Jam opened his hands to show they were empty.
“I’m so sorry,” said Mr. Laudon. “I could have sworn he had it. It wasn’t in the room when they carried him out.”
“Then I suggest you take a good hard look at some other child,” said Mother. “Jamaica, baby, can you sit up? Can you walk? Or shall I have Mr. I-Lost-My-Rock-So-Somebody-Must-Have-Stolen-It help you out to the car?”
Rather than have Laudon touch him again, Jam rolled to one side and found he could do it. He could even push himself into an upright position. He wasn’t so weak anymore. But he wasn’t strong, either. He leaned heavily on his mother as she helped him out to the car.
“What a great first day of school,” he said.
“Tell me the truth now,” said Mother. “Did somebody hit you?”
“Nobody hits me anymore, Mama,” said Jam.
“Damn well better not. That teacher—what was that about?”
“He’s an idiot,” said Jam.
“Why is he an idiot who’s already on your case on the first day of school? Answer me, or I’ll tell the principal he touched you indecently when he was patting you down and that’ll get his ass fired.”
“Don’t say ‘ass,’ Mama,” said Jam.
“Ass ass ass,” said Mother. “Who’s the parent here, you or me?”
It was an old ritual, and Jam finished it. “Must be me, cause it sure ain’t you.”
“Now get in that car, baby.”
By the time they got home, Jam was recovered enough that he didn’t have to lean on anybody. “Maybe you should take me back to school, Mama, I feel a lot better.”
“So does that mean you were faking it before?” asked Mother. “What’s so bad that you want to get out of it and jeopardize your whole future by skipping school, not to mention jeopardizing my job by making me leave all in a rush to take you home?”
“If I could’ve talked I would have told the nurse not to call you.”
“Answer my question, Jamaica.”
“Mama, he was passing around a stupid stone, talking about alchemy as the forerunner of chemistry, and claiming it was a philosopher’s stone.

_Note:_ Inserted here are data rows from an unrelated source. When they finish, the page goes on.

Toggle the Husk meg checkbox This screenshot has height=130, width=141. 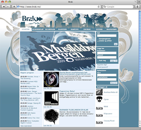click(98, 61)
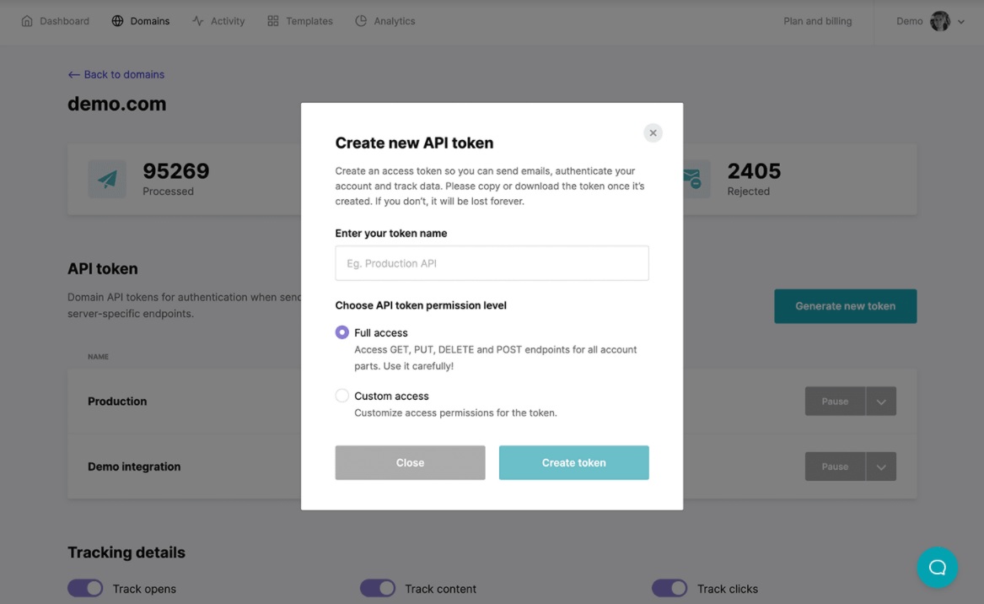The width and height of the screenshot is (984, 604).
Task: Click the Dashboard home icon
Action: (x=27, y=21)
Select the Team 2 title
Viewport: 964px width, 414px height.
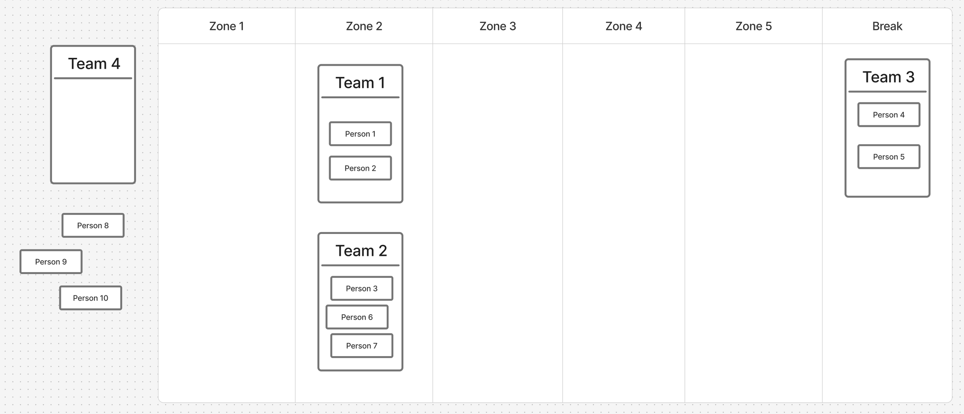click(x=361, y=251)
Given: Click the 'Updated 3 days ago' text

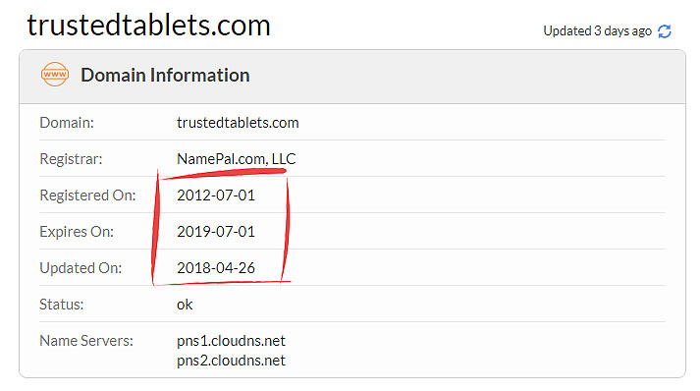Looking at the screenshot, I should pos(597,30).
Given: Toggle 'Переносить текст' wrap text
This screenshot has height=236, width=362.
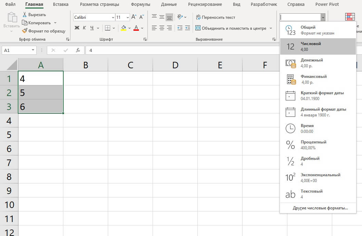Looking at the screenshot, I should click(215, 17).
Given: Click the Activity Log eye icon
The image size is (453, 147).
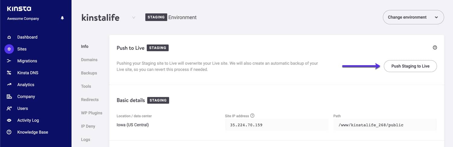Looking at the screenshot, I should [x=9, y=120].
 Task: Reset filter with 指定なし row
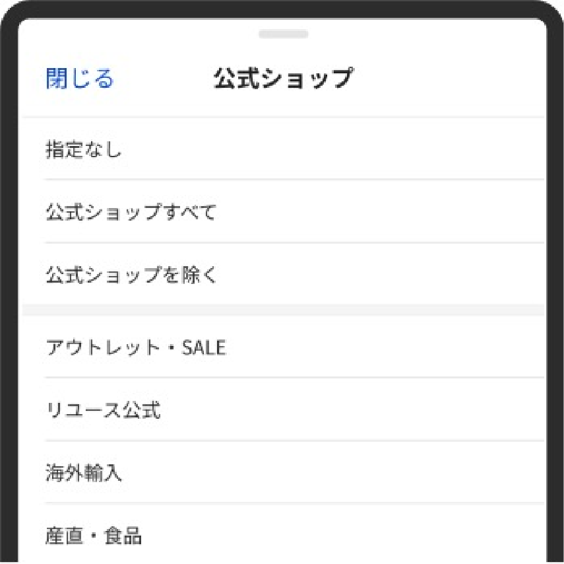[283, 149]
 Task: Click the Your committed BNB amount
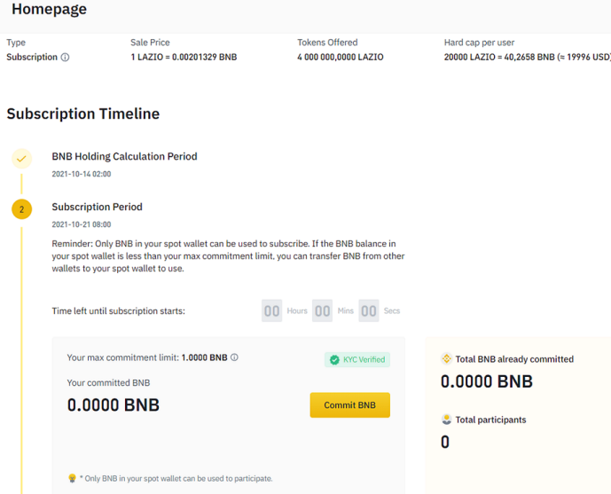[113, 404]
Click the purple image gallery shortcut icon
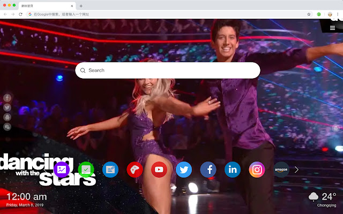Viewport: 343px width, 214px height. [62, 170]
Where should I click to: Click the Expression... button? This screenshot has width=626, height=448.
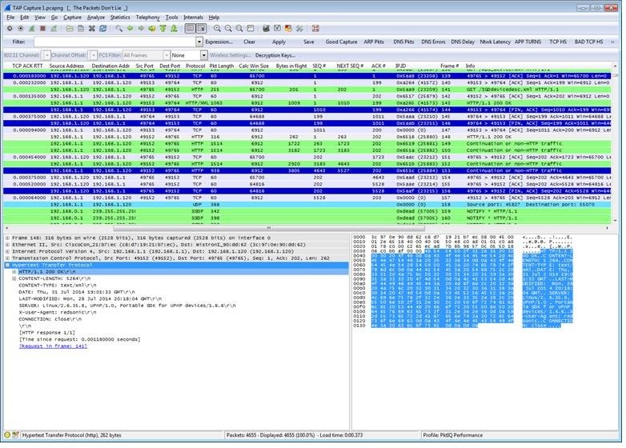(219, 42)
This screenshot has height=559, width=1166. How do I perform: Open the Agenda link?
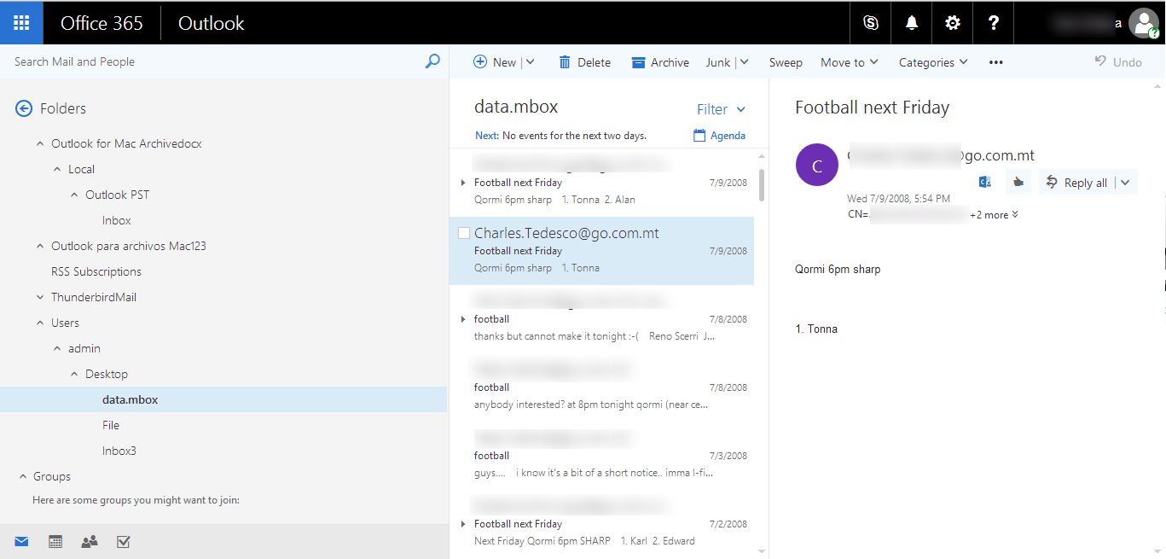click(x=720, y=136)
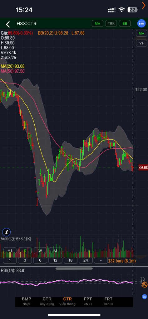Image resolution: width=148 pixels, height=319 pixels.
Task: Tap the orange chevron at top right
Action: [144, 6]
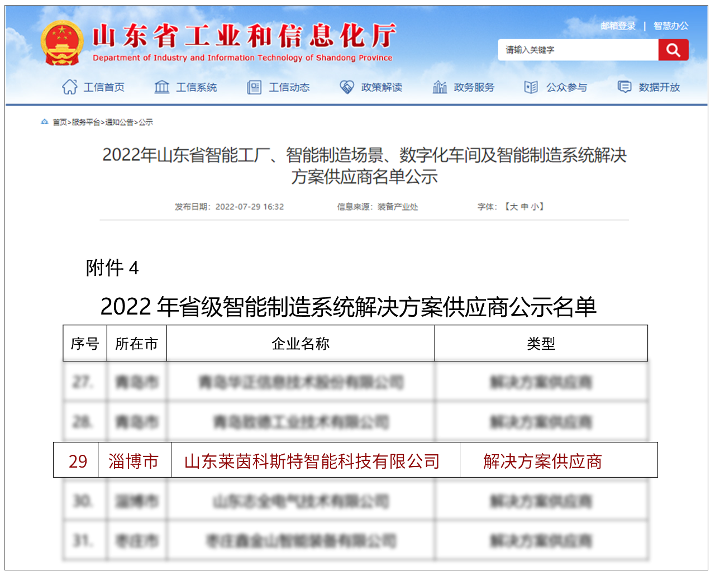The image size is (715, 576).
Task: Click the chart icon beside 政务服务
Action: click(x=440, y=87)
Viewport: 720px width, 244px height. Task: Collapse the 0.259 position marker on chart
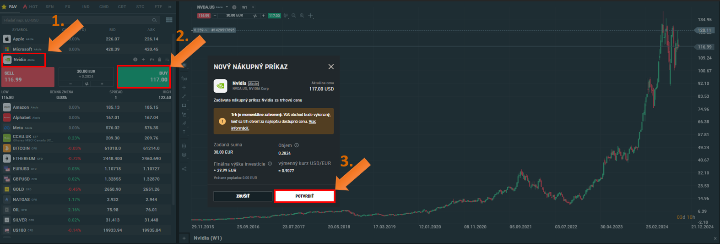click(206, 30)
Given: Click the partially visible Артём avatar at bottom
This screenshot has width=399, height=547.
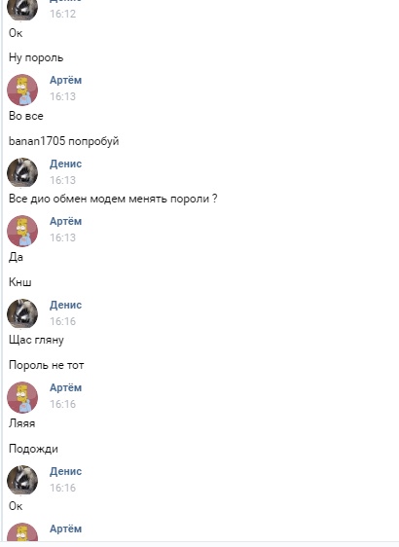Looking at the screenshot, I should pyautogui.click(x=22, y=532).
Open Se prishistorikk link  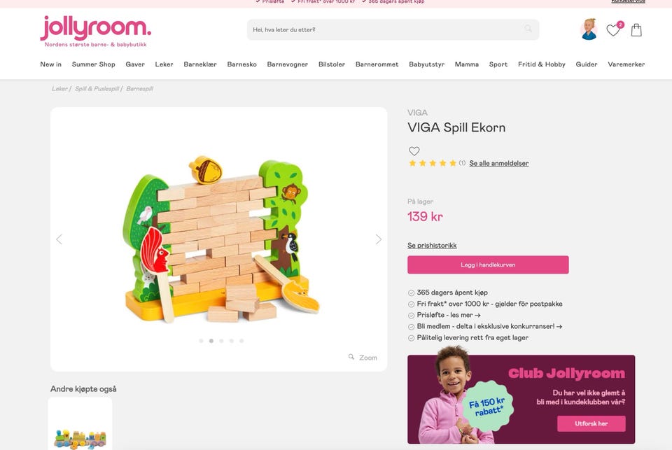pos(432,246)
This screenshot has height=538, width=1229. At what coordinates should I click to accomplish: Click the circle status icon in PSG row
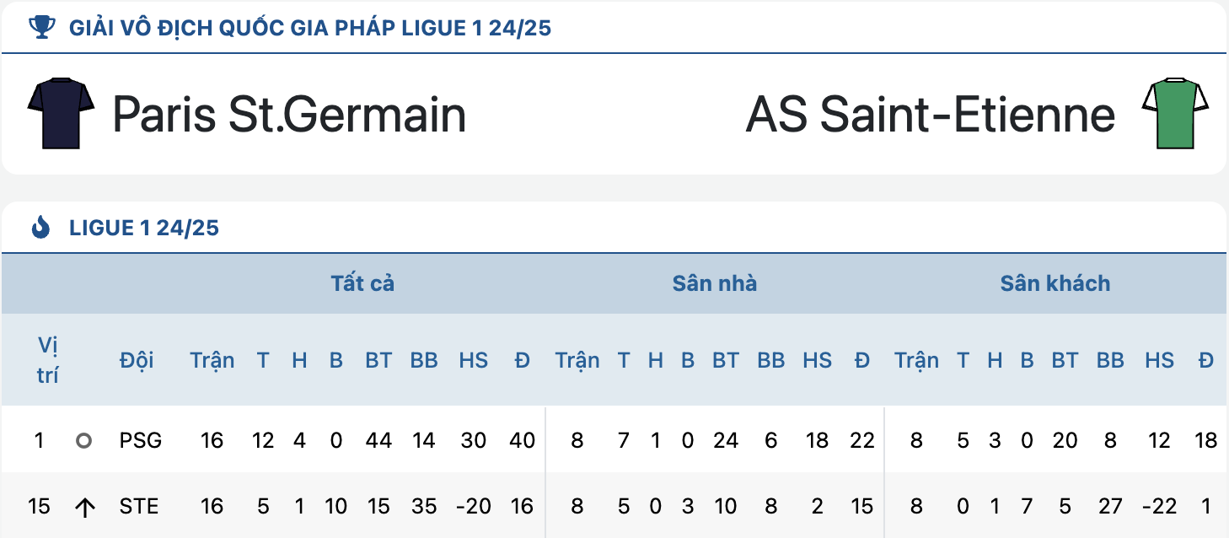83,440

Only it picked up a static charge and zapped Rhonda Jones’s hand and she dropped it, and Mr. Laudon was having a hissy fit, trying to make her pick it up even though she had already touched it and what’s the point anyway, he was just going to tell us that alchemy doesn’t work but chemistry does, so why should we all touch the stupid rock?”
“Let me guess. You saw injustice being done so you had to put your face right in it.”
“I just bent over to pick up the stone and I must have passed out because I woke up on the floor.”
“You didn’t pick it up?”
“No, Mama. You accusing me of stealing now?”
“No, I’m accusing you of having something seriously wrong with your health and having visions of getting called out of work next time because you turned out to have a faulty valve in your heart or something and you keeled over dead on a basketball court.”
“The only way I’ll ever get on a basketball court is if I’m already dead and they’re using me for a freethrow line.”
“I got too many hopes pinned on you, you poor boy. If only—I should have killed him instead of marrying him.”
“Don’t go off on Daddy now, Mama.”
“Don’t you call him Daddy. He’s nothing to you or to me.”